Like the abduction of those missing refugee children, it all happened in plain sight. People knew about it, but no one seemed to care enough to act. Yet again, the voices of the vulnerable didn’t count. Their stories vanished from the news as quickly as they had arrived, just as many other stories of abuse and neglect do; of vulnerable elderly people, those with mental health issues or those who are homeless. If that doesn’t make us angry, I think it should.

 

And that’s why I think this Gospel story we heard today matters so much, because in it Luke shines the spotlight on people like these, people who seem not to matter to the world around them. He says, “here, in these people, the ones the world so often discounts and ignores, is where God is at work”. It’s a bit like going to the theatre, and looking hopefully at the stage, waiting for the play to begin, only to find that the real story is happening in the darkness at the back of the stalls, or in a tatty dressing room backstage, or outside in the street.

 

The Gospel stories of Jesus’ birth and childhood are meant to foreshadow his adult life and ministry, giving us clues about what to expect, and this is a perfect example. Jesus will grow up to bring to centre stage those whom the world has side-lined, the old and the young, the disabled and poor, women and slaves and those whose lives have gone off the rails. He will point to them and say, “You want to see the Kingdom of God, God at work in the world? Here it is! Ignore these people and you will miss it. Fail to listen to them, you won’t hear what God is saying either.”

 

This week, as the news unfolds, perhaps this Gospel might encourage us to see the stories the news presents with fresh eyes, enlightened by Jesus. Whose stories are being told, and whose aren’t? What gets the column inches, the airtime, and what is brushed aside? What catches our attention, and what do we click away from in boredom or in discomfort?

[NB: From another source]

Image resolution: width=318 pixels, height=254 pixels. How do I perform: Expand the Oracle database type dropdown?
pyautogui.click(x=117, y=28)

Who do we think matters, and who doesn’t, not really, not enough to see them as our siblings, people we care about as much as we do our family and friends.

 

“The Lord whom you seek will suddenly come to his temple”, says the prophet Malachi, but the Gospel tells us that if we want to recognise him when he comes we’ll need to have our eyes open to his presence in what is small and weak and vulnerable and despised in the world, and in ourselves, otherwise he may come and go, and we’ll have missed him, and the blessing he brings us.